* [WHAT IS NEEDED] Once you find a line containing the word "agent" in the entries below, copy it.
━━━━━━━━━━━━━━━━━━━━━━━━━━━━━━
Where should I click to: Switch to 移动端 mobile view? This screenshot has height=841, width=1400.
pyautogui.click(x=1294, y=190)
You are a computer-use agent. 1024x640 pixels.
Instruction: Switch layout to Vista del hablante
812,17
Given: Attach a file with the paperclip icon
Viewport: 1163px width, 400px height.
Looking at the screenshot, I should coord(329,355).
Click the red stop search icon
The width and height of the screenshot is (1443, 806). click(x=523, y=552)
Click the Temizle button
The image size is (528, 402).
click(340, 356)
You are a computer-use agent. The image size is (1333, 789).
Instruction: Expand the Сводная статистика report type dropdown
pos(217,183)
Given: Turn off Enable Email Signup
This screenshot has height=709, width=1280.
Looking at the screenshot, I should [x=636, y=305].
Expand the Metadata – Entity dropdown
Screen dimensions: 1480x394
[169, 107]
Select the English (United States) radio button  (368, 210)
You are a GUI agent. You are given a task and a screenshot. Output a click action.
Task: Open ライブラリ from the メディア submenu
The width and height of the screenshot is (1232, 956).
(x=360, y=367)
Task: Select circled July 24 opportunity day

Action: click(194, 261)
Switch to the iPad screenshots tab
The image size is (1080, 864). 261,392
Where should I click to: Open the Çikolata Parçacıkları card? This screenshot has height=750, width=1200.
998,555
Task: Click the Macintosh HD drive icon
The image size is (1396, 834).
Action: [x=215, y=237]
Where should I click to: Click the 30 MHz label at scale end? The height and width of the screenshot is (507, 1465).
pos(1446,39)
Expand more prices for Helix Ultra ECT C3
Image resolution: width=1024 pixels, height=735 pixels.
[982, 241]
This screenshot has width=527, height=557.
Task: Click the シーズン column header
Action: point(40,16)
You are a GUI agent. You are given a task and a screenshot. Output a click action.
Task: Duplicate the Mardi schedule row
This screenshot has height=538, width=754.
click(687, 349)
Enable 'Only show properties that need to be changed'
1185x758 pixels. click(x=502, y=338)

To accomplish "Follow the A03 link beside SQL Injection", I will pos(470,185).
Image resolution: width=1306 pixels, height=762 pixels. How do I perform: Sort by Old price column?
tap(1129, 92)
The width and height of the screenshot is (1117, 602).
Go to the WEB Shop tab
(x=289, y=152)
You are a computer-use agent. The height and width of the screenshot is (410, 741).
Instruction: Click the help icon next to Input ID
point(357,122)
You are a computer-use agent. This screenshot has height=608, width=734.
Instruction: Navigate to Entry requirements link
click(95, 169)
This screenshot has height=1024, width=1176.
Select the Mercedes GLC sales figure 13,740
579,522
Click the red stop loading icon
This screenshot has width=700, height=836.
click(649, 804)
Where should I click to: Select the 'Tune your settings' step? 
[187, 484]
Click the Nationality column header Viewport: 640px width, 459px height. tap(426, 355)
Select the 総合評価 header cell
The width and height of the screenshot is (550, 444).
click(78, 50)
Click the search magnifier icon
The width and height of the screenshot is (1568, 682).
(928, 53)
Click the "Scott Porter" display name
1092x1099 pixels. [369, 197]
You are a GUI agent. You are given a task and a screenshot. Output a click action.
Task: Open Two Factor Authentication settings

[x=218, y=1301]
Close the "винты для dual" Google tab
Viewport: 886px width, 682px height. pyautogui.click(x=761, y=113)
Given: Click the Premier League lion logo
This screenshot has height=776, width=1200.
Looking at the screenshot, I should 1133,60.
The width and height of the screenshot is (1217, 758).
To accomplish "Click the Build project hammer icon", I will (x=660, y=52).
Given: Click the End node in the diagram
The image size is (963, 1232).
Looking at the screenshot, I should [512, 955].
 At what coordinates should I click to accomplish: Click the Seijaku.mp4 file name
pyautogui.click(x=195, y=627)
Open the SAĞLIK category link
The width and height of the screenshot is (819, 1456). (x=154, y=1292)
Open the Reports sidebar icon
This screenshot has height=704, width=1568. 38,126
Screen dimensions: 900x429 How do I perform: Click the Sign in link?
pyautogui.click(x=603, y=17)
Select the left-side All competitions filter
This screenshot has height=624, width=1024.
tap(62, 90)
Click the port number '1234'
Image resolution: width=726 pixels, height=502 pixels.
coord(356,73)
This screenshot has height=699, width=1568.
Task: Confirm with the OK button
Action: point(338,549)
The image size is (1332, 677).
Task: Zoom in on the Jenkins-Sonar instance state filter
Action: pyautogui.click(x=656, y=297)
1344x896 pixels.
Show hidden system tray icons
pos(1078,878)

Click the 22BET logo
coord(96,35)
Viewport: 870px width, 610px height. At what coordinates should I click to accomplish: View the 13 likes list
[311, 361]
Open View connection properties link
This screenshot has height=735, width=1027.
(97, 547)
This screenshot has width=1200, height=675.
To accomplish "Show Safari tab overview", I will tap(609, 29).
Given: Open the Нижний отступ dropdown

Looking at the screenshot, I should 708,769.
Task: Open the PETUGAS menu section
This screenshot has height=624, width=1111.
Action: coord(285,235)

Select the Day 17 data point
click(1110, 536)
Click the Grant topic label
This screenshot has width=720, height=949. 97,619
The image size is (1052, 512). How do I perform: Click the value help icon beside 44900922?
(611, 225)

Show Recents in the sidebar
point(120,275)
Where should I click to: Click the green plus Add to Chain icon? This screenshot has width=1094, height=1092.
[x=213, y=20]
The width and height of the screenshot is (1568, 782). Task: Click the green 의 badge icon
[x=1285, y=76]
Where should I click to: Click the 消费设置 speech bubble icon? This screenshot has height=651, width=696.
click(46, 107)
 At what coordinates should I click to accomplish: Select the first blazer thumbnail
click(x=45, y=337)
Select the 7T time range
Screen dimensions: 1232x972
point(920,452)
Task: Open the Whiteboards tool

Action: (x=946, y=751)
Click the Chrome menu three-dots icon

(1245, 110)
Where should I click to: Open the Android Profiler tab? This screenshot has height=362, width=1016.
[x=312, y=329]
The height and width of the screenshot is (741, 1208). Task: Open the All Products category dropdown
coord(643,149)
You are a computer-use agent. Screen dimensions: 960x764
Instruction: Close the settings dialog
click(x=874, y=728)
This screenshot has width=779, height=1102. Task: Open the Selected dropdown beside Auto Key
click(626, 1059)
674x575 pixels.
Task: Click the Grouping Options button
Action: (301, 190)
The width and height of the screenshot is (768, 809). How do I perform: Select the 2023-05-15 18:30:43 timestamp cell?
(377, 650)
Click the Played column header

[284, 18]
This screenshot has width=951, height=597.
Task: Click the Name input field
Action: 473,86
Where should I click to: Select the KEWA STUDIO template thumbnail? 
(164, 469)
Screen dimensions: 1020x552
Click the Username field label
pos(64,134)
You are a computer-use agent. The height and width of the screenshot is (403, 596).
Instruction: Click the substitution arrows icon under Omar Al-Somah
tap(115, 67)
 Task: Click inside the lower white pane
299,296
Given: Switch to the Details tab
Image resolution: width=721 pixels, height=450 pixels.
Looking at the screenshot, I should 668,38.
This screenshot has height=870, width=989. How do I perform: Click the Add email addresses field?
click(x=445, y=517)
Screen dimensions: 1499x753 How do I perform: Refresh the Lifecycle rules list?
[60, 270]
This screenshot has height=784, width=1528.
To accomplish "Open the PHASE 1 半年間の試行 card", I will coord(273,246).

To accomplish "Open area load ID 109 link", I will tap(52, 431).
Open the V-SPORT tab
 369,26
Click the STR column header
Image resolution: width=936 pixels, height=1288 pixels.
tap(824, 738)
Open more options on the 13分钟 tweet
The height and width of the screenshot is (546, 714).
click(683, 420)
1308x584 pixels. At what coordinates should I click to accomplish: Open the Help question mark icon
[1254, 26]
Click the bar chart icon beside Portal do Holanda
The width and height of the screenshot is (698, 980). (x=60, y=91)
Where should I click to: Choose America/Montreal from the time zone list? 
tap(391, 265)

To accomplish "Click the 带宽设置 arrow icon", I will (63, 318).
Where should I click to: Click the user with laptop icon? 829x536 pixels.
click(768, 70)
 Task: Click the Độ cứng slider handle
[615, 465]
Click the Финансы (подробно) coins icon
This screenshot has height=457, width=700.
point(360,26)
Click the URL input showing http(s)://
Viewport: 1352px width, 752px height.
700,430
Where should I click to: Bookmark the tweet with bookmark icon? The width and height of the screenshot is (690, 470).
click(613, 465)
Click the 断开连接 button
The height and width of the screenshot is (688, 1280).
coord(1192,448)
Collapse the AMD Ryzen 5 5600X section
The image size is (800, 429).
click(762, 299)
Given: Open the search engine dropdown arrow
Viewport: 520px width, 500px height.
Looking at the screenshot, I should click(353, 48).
━━━━━━━━━━━━━━━━━━━━━━━━━━━━━━
* [REPLY TO THE TASK]
You are a computer-use agent. 1024x640 pixels.
You are a computer-use agent. The image size is (1333, 789).
You are a GUI agent. You are given a task and a screenshot. Output a click action.
You are a GUI agent. You are given a task and a screenshot. Output a click action.
You are a computer-use agent. The height and width of the screenshot is (410, 741).
You are a computer-use agent. This screenshot has height=608, width=734.
You are a GUI agent. You are given a task and a screenshot. Output a click action.
You are a computer-use agent. Screen dimensions: 960x764
You are a computer-use agent. The height and width of the screenshot is (403, 596).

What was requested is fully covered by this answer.